Oct. 31 (UPI) — The Palestinian Ministry of Health called for increased aid as the death toll in Gaza rose Tuesday after Israel expanded its ground operations.
The health ministry said 8,525 people have been killed since Israel launched its war against Hamas in Gaza after an Oct. 7 surprise attack by the militant group killed 1,400 Israelis.
It said 216 people had been killed from Monday to Tuesday, claiming many of those killed had been displaced south of the Gaza Strip in areas Israel had designated as “safe zones.”
Another 21,543 people were injured. while the health ministry said it had received reports of 2,000 missing people.
The health ministry said 15 hospitals and 32 primary care centers had been forced out of service amid the fighting and a lack of fuel.
“We appeal to our people to immediately go to donate blood in all hospitals and blood bank branches in the Gaza Strip,” the ministry said. “We demand the International Committee of the Red Cross to work on providing large quantities of blood units from outside the Gaza Strip to meet the needs of hospitals.”
The United Nations on Monday urged the opening of a second humanitarian border crossing to provide aid to Palestinians in need, noting that the small amounts of supplies that have maid their way through the Rafah border crossing with Egypt could not address the overwhelming need.
Juliette Touma, the communications director for the United Nations Agency for Palestinians said on Monday an agency worker, his wife, and eight children died in the Gaza Strip.
As we were preparing remarks of [Philippe Lazzarini, commissioner-general of the United Nations Relief and Works Agency for Palestine Refugees] to the U.N. Security Council, we received the dreadful news. Our colleague Samir was killed with his wife and eight children,” Touma wrote on X, formerly Twitter.
“We mourn him and his family. 64 colleagues were killed in Gaza. UNRWA will never be the same without them RIP.”
Israel said on Tuesday it had expanded its ground operations and struck 300 targets, including anti-tank missile and rocket launch posts below shafts, as well as military compounds inside underground tunnels belonging to the Hamas terrorist organization.

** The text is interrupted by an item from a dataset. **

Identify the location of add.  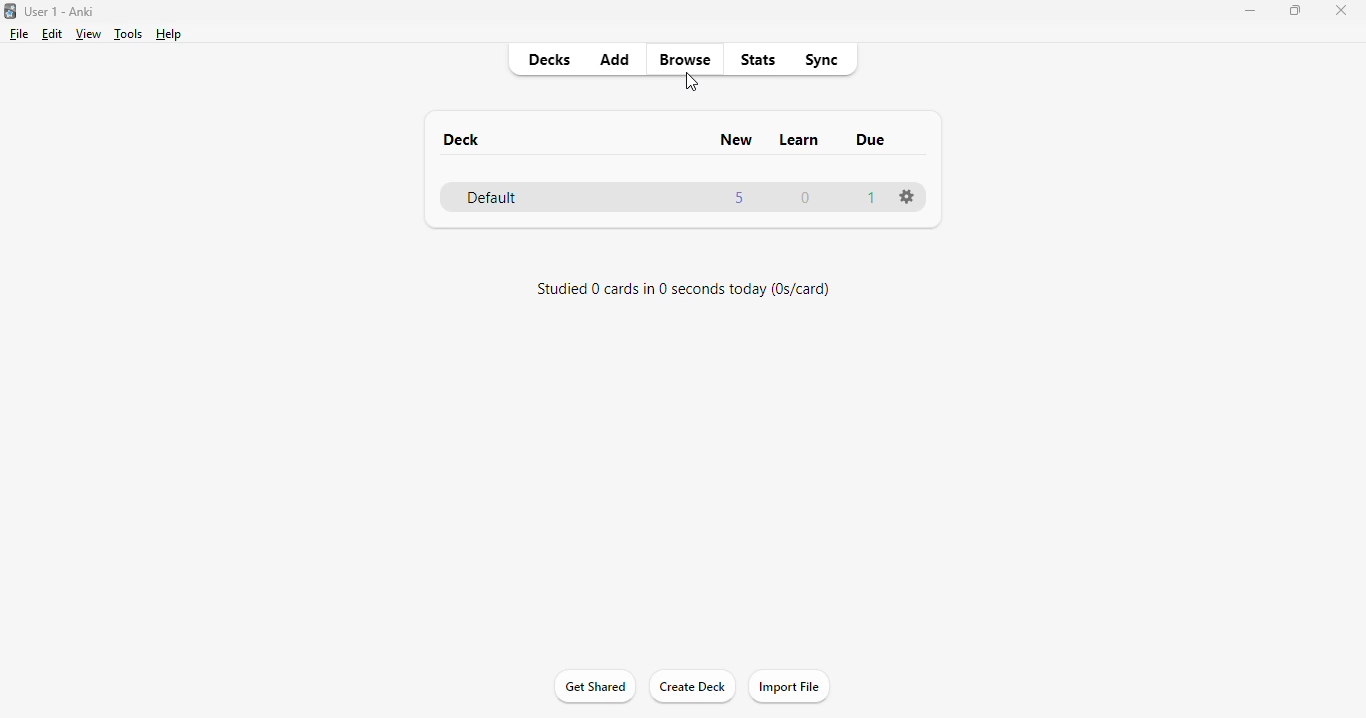
(614, 61).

The Israeli Defense Forces added that a fighter jet strike killed Nasim Abu Ajina, the commander of Hamas’s Beit Lahia Battalion who directed the attack on Israelis on Oct. 7 in Kibbutz Erez and Moshav Netiv Ha Asara.
The IDF said Ajina in the past had been in charge of Hamas’s drone and paraglider attacks.
“During the forces’ ground operations, the soldiers had several engagements with terrorist cells that fired both anti-tank missiles and machine gun fire toward them,” the IDF said in a statement. “The soldiers killed terrorists and directed air forces to real-time strikes on targets and terror infrastructure.”
In an update, IDF spokesman Jonathan Conricus said Israel was currently focusing its efforts on northern Gaza which is “the center of gravity of Hamas” but would continue operations throughout the territory.
“We are hunting their commanders, we are attacking their infrastructure,” he said.
Conricus added that he believed Israel would be “ramping up the facilitation of humanitarian assistance to the Gaza Strip.
“We do understand that the situation there is difficult, but this isn’t our doing and this isn’t what we wanted,” he said.
Israeli Prime Minister Benjamin Netanyahu had said earlier that it would not agree to a humanitarian cease-fire despite calls from the U.N. and other international bodies to allow increased aid into Gaza.
“Calls for a cease-fire are calls for Israel to surrender to Hamas, to surrender to terrorism, to surrender to barbarism,” he said.